[Ltrace-devel] ./ltrace: proc.c: 755: breakpoint_for_symbol: Assertion `bp->libsym == ((void *)0)' failed.

Petr Machata pmachata at redhat.com
Fri Nov 2 22:58:52 UTC 2012


"Edgar E. Iglesias" <edgar.iglesias at gmail.com> writes:

> On Fri, Nov 02, 2012 at 06:07:50PM +0100, Sedat Dilek wrote:
>> This happens with latest ltrace-git...
>>
>> ./ltrace: proc.c: 755: breakpoint_for_symbol: Assertion `bp->libsym ==
>> ((void *)0)' failed.
>> 
> I've seen this bug, and I'm actually inclined to think that the assert
> should go away and that we instead should somehow just not use that
> break point. But not sure, maybe Petr has more input on this.

If you assign more than one symbol to a breakpoint, and that breakpoint
hits, there's no way to tell which of the symbols actually hit.  So
there's no point storing more than one symbol to a breakpoint.  We could
still drop the assert and just ignore the symbol, as you write.

What might make sense is having several breakpoint handlers per
breakpoint, so that ltrace allows several service breakpoints per
address.  Software singlestepping in particular should work well even if
it steps over another breakpoint, service or not.  (As should normal
singlestepping, and I'm not positive that it does, but that's a
different can of worms.)

> The issue I've seen is with weak symbols that are made to point to
> other symbols. I think, I saw it with strlen IIRC. In our glibc,
> strlen points resolves to the same addr as __strlen but it's got
> it's own PLT entry and symbol.

Hmm, how about having two PLT slots, each for a different symbol, but
those symbols are aliases in the target library.  Ltrace filters
aliases, but only for purposes of -x.  For -e there's no way to tell
that they end up being aliases.  And normally you don't care anyway, but
on MIPS breakpoints are put not to PLT slots, but to destination
addresses.  That's how you end up needing two breakpoints on the same
address.  Could it be the cause?

If yes, then the reproducer is as simple as -e func -x func.

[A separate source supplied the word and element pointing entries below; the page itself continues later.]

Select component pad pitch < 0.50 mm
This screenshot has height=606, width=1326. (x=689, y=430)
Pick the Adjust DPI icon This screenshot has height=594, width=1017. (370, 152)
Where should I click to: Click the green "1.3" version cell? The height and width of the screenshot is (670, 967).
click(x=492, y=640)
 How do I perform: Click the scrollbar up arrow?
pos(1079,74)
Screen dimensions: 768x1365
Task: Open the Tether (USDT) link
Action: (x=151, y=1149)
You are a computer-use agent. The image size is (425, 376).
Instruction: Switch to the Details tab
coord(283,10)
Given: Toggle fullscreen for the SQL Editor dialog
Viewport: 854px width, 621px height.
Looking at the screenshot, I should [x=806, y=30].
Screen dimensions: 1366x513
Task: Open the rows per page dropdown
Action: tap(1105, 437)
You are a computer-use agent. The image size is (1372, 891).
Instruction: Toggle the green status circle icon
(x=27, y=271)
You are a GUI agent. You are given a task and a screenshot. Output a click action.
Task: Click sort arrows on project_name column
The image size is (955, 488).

> I've got a local patch for it, but I unfortunately I haven't had much
> time lately to look at it further. My plan was to create a test case
> that hopefully can trig the issue on x86 aswell. Then we can work out
> a solution from there.

I guess on x86, one could trigger the same by IFUNC symbols, but those
will need to be supported at all in the first place.